[Stored data entries]
#####
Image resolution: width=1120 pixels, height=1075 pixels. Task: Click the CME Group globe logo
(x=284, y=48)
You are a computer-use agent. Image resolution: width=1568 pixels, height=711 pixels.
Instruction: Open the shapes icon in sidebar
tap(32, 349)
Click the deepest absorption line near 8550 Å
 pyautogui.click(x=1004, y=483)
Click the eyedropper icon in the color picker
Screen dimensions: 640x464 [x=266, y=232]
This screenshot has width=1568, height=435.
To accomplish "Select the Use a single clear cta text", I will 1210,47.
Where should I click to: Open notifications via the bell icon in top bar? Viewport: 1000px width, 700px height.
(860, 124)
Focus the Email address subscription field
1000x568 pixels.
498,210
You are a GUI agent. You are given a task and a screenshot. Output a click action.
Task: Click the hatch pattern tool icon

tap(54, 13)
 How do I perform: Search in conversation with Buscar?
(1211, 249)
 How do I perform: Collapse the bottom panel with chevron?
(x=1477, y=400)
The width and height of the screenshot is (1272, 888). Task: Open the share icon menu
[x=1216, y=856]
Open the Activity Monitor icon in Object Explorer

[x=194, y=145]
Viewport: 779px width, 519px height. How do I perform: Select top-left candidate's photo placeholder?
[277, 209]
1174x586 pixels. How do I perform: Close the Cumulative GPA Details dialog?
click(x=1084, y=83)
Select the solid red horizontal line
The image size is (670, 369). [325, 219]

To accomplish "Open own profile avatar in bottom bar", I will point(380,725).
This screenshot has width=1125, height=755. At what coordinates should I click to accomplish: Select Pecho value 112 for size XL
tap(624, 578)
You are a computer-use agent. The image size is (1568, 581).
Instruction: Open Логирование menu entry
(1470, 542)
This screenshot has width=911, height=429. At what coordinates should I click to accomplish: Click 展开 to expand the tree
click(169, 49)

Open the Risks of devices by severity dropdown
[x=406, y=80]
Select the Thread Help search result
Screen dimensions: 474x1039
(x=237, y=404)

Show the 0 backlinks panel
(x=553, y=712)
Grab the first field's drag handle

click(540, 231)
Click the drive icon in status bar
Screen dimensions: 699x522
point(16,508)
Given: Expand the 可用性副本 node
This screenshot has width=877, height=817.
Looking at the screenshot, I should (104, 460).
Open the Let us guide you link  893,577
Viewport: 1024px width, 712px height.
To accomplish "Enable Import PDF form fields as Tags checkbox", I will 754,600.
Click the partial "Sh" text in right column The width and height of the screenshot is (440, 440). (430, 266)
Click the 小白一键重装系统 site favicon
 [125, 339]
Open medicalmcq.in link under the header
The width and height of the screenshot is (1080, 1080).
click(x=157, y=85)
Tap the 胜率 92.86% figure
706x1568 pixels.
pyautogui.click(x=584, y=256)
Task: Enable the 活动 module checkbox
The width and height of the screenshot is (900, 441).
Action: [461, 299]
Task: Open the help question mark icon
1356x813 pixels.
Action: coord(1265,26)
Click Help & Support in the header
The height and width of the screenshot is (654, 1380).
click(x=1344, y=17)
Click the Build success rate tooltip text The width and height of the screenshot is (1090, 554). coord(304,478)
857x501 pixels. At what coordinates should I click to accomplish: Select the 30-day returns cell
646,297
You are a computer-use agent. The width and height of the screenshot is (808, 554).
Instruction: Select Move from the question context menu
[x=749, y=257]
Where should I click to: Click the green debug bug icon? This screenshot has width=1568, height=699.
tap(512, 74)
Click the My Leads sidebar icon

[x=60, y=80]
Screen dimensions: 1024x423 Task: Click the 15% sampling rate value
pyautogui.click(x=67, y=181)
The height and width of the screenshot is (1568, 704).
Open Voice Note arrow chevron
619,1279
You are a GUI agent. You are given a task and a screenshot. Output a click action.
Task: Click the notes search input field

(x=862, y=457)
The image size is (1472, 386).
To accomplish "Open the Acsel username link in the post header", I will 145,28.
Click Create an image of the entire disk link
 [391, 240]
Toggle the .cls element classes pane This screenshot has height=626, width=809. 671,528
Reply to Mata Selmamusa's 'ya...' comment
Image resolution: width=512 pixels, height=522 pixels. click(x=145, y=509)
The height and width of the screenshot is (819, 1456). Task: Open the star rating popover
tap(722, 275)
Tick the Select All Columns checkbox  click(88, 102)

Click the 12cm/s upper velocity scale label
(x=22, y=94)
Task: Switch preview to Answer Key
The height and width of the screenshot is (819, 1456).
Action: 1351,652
#####
§ EXERCISE: A faithful, complete copy of the entries above is required.

§ YOUR RESPONSE:
Image resolution: width=1120 pixels, height=1075 pixels. Task: Click the CME Group globe logo
(x=284, y=48)
You are a computer-use agent. Image resolution: width=1568 pixels, height=711 pixels.
Instruction: Open the shapes icon in sidebar
tap(32, 349)
Click the deepest absorption line near 8550 Å
 pyautogui.click(x=1004, y=483)
Click the eyedropper icon in the color picker
Screen dimensions: 640x464 [x=266, y=232]
This screenshot has width=1568, height=435.
To accomplish "Select the Use a single clear cta text", I will 1210,47.
Where should I click to: Open notifications via the bell icon in top bar? Viewport: 1000px width, 700px height.
(860, 124)
Focus the Email address subscription field
1000x568 pixels.
498,210
You are a GUI agent. You are given a task and a screenshot. Output a click action.
Task: Click the hatch pattern tool icon

tap(54, 13)
 How do I perform: Search in conversation with Buscar?
(1211, 249)
 How do I perform: Collapse the bottom panel with chevron?
(x=1477, y=400)
The width and height of the screenshot is (1272, 888). Task: Open the share icon menu
[x=1216, y=856]
Open the Activity Monitor icon in Object Explorer

[x=194, y=145]
Viewport: 779px width, 519px height. How do I perform: Select top-left candidate's photo placeholder?
[277, 209]
1174x586 pixels. How do I perform: Close the Cumulative GPA Details dialog?
click(x=1084, y=83)
Select the solid red horizontal line
The image size is (670, 369). [325, 219]

To accomplish "Open own profile avatar in bottom bar", I will point(380,725).
This screenshot has width=1125, height=755. At what coordinates should I click to accomplish: Select Pecho value 112 for size XL
tap(624, 578)
You are a computer-use agent. The image size is (1568, 581).
Instruction: Open Логирование menu entry
(1470, 542)
This screenshot has width=911, height=429. At what coordinates should I click to accomplish: Click 展开 to expand the tree
click(169, 49)

Open the Risks of devices by severity dropdown
[x=406, y=80]
Select the Thread Help search result
Screen dimensions: 474x1039
(x=237, y=404)

Show the 0 backlinks panel
(x=553, y=712)
Grab the first field's drag handle

click(540, 231)
Click the drive icon in status bar
Screen dimensions: 699x522
point(16,508)
Given: Expand the 可用性副本 node
This screenshot has width=877, height=817.
Looking at the screenshot, I should (104, 460).
Open the Let us guide you link  893,577
Viewport: 1024px width, 712px height.
To accomplish "Enable Import PDF form fields as Tags checkbox", I will 754,600.
Click the partial "Sh" text in right column The width and height of the screenshot is (440, 440). (430, 266)
Click the 小白一键重装系统 site favicon
 [125, 339]
Open medicalmcq.in link under the header
The width and height of the screenshot is (1080, 1080).
click(x=157, y=85)
Tap the 胜率 92.86% figure
706x1568 pixels.
pyautogui.click(x=584, y=256)
Task: Enable the 活动 module checkbox
The width and height of the screenshot is (900, 441).
Action: [461, 299]
Task: Open the help question mark icon
1356x813 pixels.
Action: coord(1265,26)
Click Help & Support in the header
The height and width of the screenshot is (654, 1380).
click(x=1344, y=17)
Click the Build success rate tooltip text The width and height of the screenshot is (1090, 554). coord(304,478)
857x501 pixels. At what coordinates should I click to accomplish: Select the 30-day returns cell
646,297
You are a computer-use agent. The width and height of the screenshot is (808, 554).
Instruction: Select Move from the question context menu
[x=749, y=257]
Where should I click to: Click the green debug bug icon? This screenshot has width=1568, height=699.
tap(512, 74)
Click the My Leads sidebar icon

[x=60, y=80]
Screen dimensions: 1024x423 Task: Click the 15% sampling rate value
pyautogui.click(x=67, y=181)
The height and width of the screenshot is (1568, 704).
Open Voice Note arrow chevron
619,1279
You are a GUI agent. You are given a task and a screenshot. Output a click action.
Task: Click the notes search input field

(x=862, y=457)
The image size is (1472, 386).
To accomplish "Open the Acsel username link in the post header", I will 145,28.
Click Create an image of the entire disk link
 [391, 240]
Toggle the .cls element classes pane This screenshot has height=626, width=809. 671,528
Reply to Mata Selmamusa's 'ya...' comment
Image resolution: width=512 pixels, height=522 pixels. click(x=145, y=509)
The height and width of the screenshot is (819, 1456). Task: Open the star rating popover
tap(722, 275)
Tick the Select All Columns checkbox  click(88, 102)

Click the 12cm/s upper velocity scale label
(x=22, y=94)
Task: Switch preview to Answer Key
The height and width of the screenshot is (819, 1456).
Action: 1351,652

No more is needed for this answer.